- Festival image of Murugan during a procession
- Also called: Kanda Shashti
- Observed by: Tamil Hindus
- Type: Hindu
- Significance: Victory of Murugan over the asuras
- Date: Aippasi or Kartikai month of the Tamil calendar
- 2025 date: 27 October (Monday)
- Frequency: Annual

= Surasamharam =

Hindu folk ritual

Surasamharam (Sūrasaṃhāram), also called Suranporu, is a Hindu ritual folk performance that recreates the legend of the killing of asuras by the deity Murugan. It is the culmination of the week-long Kanda Shasthi Vratam festival. It is performed mainly in Tamil Nadu. It is also celebrated in Andhra Pradesh, Sri Lanka, and the district of Palakkad in Kerala at temples dedicated to Murugan. This festival falls in the month of either Aippasi or Kartikai of the Tamil calendar.

== Description ==
The Surasamharam performance is based on the legend of Murugan, also known as Kanda, as described in the Kanda Purana. In the days preceding the performance, the Kanda Purana is narrated in the temple. The performance ends with the killing of Surapadman and his allies, which is depicted through the symbolic beheading of the four asuras of Anamugan, Panumugan, Simhamugan, and Surapadman by Murugan, employing his divine spear, known as the vel. For the performance the vel is specially consecrated; during the staging of the show, it is ceremonially placed on the neck of the effigy, after which the head is removed, depicting the beheading of the asura.

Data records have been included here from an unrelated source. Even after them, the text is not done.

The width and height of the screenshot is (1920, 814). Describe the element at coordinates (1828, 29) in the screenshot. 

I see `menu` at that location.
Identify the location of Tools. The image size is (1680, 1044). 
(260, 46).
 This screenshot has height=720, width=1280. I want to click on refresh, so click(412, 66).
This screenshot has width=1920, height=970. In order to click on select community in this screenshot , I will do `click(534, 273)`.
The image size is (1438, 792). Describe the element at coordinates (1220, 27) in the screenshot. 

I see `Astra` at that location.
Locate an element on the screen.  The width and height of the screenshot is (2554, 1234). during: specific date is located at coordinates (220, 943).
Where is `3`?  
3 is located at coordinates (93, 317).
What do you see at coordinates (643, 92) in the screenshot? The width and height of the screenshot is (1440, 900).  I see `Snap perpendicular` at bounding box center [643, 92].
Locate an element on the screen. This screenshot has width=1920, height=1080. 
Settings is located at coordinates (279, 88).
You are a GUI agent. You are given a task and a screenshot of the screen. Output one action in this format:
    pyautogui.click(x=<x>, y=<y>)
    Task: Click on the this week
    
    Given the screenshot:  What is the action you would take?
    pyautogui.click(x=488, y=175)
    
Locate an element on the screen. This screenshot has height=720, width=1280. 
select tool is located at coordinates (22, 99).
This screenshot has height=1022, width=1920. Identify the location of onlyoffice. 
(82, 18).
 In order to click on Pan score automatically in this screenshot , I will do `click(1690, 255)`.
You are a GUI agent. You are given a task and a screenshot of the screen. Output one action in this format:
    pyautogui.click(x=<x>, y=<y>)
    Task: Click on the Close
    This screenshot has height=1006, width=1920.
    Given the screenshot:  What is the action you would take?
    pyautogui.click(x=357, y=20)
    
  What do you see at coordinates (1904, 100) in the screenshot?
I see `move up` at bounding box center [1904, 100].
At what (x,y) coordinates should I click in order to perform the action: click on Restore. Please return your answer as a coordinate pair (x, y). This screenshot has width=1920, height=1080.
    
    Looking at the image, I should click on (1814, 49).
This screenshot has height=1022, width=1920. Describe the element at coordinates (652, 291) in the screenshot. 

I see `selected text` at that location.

Surasamharam is preceded by several ceremonies on the last day of the Kanda Shashti festival. Special pujas are conducted and the deity of Murugan is ritually anointed in the ritual of abhishekam. Devotees are offered an auspicious sight of the deity, called a darshana. In some parts of Tamil Nadu, devotees observe a six-day fast, which they break at the end of the Surasamharam. In Palani, a procession of Murugan (locally called the Dandayuddhapani) is taken down from the Palani Murugan Temple and led through the main thoroughfares of the town before the Surasamharam.

At the Tiruchendur Murugan Temple, six days of celebrations for Kanda Shashti start from the tithi of the Aippasi month, culminate on the day of Surasamharam. The performance of the tiru kalyanam, the ceremonial wedding ceremony of the deity and his consorts, is observed on the day following the Surasamharam.

In Tamil Nadu, the Surasamharam is witnessed every year by large crowds of devotees. The state government and Indian Railways ply special buses and trains to facilitate their travel. In Kerala's Palakkad district, Surasamharam, is held in all the major Tamil settlements in the district.